ANKARA (İGFA) - Birleşmiş Milletler Çölleşmeyle Mücadele Sözleşmesi 16. Taraflar Konferansı (COP16) Suudi Arabistan’ın başkenti Riyad’da devam ediyor.
Bakan Kurum, COP16 kapsamında Türkiye’nin “Çölleşmeyle Mücadele Ulusal Stratejisi ve Eylem Planı”nı açıkladı. Bakan Kurum, konuşmasına Cumhurbaşkanı Erdoğan’ın 2015 yılında Ankara’da düzenlenen 12. COP Toplantısı’ndaki “Vicdanların çölleştiği bir dünyada toprağın çölleşmesini önlemek mümkün değildir” sözünü hatırlatarak başladı.
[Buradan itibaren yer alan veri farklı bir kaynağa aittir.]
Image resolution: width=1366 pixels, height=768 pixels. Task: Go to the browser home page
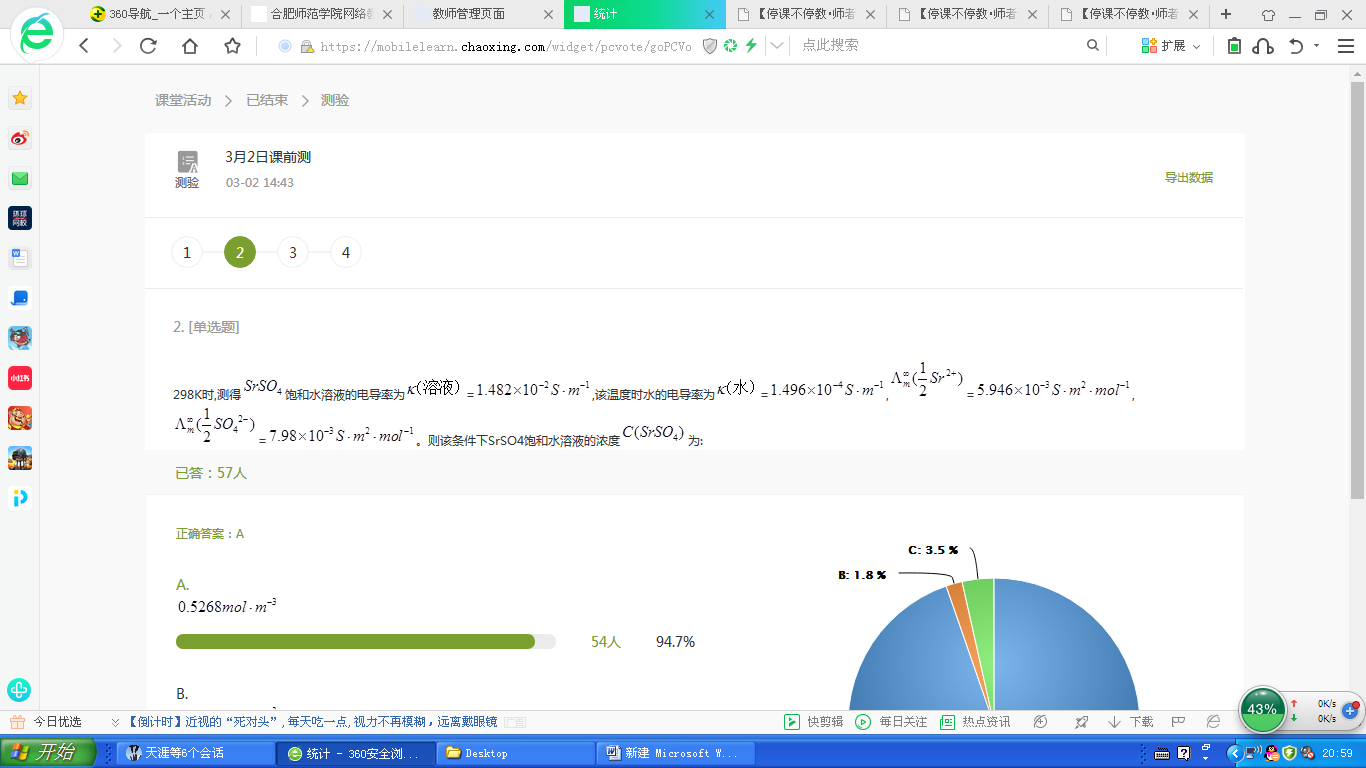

TÜRKİYE ÇÖLLEŞME İLE MÜCADELEDE EN BAŞARILI 5 ÜLKEDEN BİRİ
Türkiye’nin çölleşme ve erozyonla mücadelede dünyadaki en başarılı 5 ülkeden biri olduğunu dile getiren Bakan Kurum, “Bu başarıları artırmak için; Çölleşmeyle Mücadele Ulusal Stratejisi ve Eylem Planımızı güncelledik ve 2030 yol haritamızı yeniden oluşturduk. Çölleşmeyle Mücadele Ulusal Stratejimizi; altı ana eksen üzerine inşa ediyoruz” dedi.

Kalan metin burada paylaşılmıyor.